Returning to an important question in Prof. Brandon Garrett’s original essay, one might wonder whether the impact of the recent DNA exonerations will fade over time. While DNA exonerations have highlighted problems with the death penalty in recent years, arguably this effect may fade if such exonerations become less frequent. Garrett notes that most DNA exonerations today occur in old cases because current cases are able to test DNA evidence at trial instead of years after convictions and death sentences. Joshua Marquis notes that a wider use of DNA can lead to more accurate convictions, which too would lead to fewer DNA exonerations in the future. On the other hand, George Smith suggests that the moral issues are the more important questions in the death penalty debate, so fewer DNA exonerations would not affect that debate. Meanwhile, I have agreed with Garrett that the DNA exonerations reveal deep problems in the capital trial and sentencing system that will not disappear.
Many of the issues in this debate are not new. For example, in 1661, two brothers and their mother were convicted of the murder of William Harrison in England. The three were then hanged and gibbeted near Campden for the murder. But a few years after the execution, Mr. Harrison returned to town, explaining that he had disappeared because he was pressed to serve on a sailing ship. The discovery of the living “victim” was a strong argument against capital punishment, but for many, it did not shake their belief in the death penalty.
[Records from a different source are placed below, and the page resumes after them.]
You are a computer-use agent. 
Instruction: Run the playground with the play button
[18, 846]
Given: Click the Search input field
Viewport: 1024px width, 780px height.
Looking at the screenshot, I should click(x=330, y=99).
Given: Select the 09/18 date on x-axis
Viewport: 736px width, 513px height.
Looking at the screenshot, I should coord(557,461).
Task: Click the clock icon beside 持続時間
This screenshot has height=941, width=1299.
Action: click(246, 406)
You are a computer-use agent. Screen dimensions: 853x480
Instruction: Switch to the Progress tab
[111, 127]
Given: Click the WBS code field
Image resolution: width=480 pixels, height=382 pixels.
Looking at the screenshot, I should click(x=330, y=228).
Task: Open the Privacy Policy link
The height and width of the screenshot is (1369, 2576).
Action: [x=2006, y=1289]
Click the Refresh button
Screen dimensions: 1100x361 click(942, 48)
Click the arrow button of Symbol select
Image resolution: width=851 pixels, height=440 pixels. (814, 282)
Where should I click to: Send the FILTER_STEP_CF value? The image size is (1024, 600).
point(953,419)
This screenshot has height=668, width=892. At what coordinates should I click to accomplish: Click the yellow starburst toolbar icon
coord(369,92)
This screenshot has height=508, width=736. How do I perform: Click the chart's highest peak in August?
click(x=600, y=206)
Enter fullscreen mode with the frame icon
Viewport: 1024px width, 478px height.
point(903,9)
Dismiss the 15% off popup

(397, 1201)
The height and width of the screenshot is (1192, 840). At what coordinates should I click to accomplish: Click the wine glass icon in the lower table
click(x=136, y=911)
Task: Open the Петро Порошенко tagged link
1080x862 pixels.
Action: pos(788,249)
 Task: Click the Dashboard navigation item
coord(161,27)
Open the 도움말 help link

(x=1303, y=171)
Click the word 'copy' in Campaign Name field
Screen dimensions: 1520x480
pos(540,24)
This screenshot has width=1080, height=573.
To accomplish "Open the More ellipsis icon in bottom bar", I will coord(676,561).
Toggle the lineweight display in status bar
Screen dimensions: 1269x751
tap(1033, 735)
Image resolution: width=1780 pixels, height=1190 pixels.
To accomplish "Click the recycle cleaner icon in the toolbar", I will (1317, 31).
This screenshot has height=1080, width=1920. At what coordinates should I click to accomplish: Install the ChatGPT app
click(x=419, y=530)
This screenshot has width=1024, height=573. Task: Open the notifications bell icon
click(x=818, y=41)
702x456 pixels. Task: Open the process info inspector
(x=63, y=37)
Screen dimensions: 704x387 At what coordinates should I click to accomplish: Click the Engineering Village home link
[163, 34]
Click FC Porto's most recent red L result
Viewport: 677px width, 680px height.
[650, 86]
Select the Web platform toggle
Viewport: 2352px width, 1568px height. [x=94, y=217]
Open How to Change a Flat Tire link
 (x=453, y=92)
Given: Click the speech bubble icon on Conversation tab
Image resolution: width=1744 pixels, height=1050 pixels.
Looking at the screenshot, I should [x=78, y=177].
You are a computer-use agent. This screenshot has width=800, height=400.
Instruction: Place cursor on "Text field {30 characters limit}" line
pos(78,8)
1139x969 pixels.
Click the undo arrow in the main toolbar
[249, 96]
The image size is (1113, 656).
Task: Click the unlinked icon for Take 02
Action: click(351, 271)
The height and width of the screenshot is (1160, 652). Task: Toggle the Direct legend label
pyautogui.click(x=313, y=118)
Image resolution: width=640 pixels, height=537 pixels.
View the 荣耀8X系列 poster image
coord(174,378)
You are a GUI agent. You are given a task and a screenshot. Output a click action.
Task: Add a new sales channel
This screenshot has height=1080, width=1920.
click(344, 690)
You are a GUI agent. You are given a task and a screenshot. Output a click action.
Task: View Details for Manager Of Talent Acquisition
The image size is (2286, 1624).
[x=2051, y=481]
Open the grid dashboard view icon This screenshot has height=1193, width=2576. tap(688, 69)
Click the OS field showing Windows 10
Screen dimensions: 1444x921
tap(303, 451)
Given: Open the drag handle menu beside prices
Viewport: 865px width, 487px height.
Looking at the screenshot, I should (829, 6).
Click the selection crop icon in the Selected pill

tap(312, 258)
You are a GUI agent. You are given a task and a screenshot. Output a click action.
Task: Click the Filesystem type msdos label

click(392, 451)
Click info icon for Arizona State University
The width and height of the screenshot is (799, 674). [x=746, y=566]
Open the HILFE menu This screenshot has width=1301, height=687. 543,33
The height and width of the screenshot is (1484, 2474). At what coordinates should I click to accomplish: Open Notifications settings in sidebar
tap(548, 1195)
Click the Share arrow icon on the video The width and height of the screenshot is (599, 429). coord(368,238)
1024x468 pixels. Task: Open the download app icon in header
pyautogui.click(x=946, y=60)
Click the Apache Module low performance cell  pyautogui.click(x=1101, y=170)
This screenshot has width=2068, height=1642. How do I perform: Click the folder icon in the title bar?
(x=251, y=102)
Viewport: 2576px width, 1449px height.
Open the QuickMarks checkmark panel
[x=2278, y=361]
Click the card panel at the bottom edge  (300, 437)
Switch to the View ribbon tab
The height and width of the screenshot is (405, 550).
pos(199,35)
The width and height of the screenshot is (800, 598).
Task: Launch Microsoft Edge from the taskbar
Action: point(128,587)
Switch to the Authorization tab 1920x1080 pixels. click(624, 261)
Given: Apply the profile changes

They assumed that the executed mother was a witch who was behind events that were “signs of Satan’s evil designs and of God’s overwhelming mercy.”[1] England retained the death penalty for approximately three hundred more years before abolishing it.[2]
The DNA exonerations and other evidence of wrongful convictions will continue to play a role in the death penalty debate, but even overwhelming evidence of examples of wrongful convictions will not resolve the debate for some. Will the innocence debate gradually disappear? Approximately 350 years after the wrongful hanging in England, we are still debating the significance of innocent people on death row. While recent exonerations are teaching us some lessons on how to improve the criminal justice system, the innocence issue will be with us as long as we have the death penalty.
Notes
[1] Bruce P. Smith, “The History of Wrongful Execution,” 56 Hastings L.J. 1190-92 (2005).
[2] Jeffrey L. Kirchmeier, “Dead Innocent: The Death Penalty Abolitionist Search for a Wrongful Execution,” 42 Tulsa L. Rev. 403, 433 (2006).